You maybe weren’t three-PhD’s smart, but you were smart, averagely speaking. But you knew Spencer was smart, and truth be told it intimidated you. He never made you feel bad about not knowing something, ever. Anytime he gets to talk to you about anything his face lights up like the night sky.
There was, however, one time you had come home all excited to explain a concept from class that finally clicked for you. And the first person you wanted to tell was Spencer.
He watched you bound up to him with a spring in your step, bright eyed and wide cheeks as you told him, “I have to tell you about what I learned about today, it finally made sense to me. Like it felt like a real life light bulb final puzzle piece fitting type moment!”
He smiled warmly down at your eager face, “Alright angel, lay it on me.”
“Okay, I know it’s a little stupid it’s taken me this long to get it, but it’s—“
The call of your name sternly yet fondly falling from Spencer’s lips interrupts your self deprecating preamble, “Hey, we don’t do that, remember? We talked about this.”

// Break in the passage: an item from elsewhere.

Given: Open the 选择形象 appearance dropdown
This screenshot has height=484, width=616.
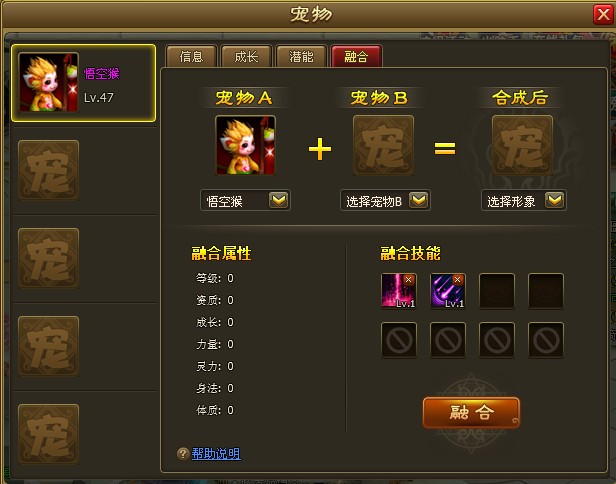Looking at the screenshot, I should pos(555,200).
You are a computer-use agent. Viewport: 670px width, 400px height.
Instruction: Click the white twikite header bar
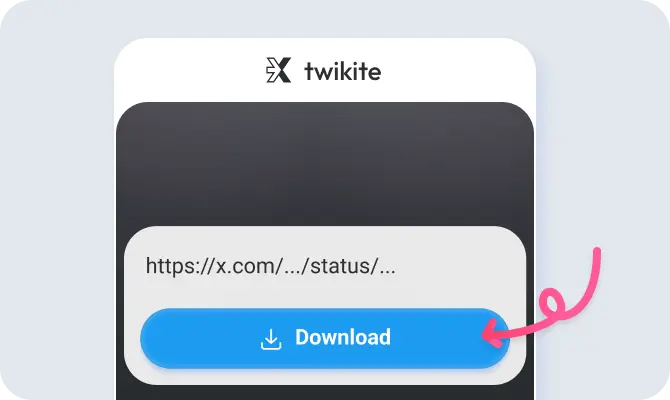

Your rants almost always started with some self deprecating remarks, and he would always frown and try to interject and shut them down, to which you’d wave him off under the guise of, “If I stop, I’ll forget!” You were smart, but stubborn to a fault. He loved you for it, but it was hard for him to see you not understand the value you held, the value that your voice and your words and your opinions held. The value that he knew with all certainty you possessed.
A sheepish blush rises on your cheeks as you mumble, “Sorry.”
His fingers trickle closer to yours and wrap around them firmly, bringing you to sit on the couch next to him as he pulls your legs over to rest on his.
“Don’t be sorry, baby,” he says saccharinely, “We’re working on being nicer to ourselves right?”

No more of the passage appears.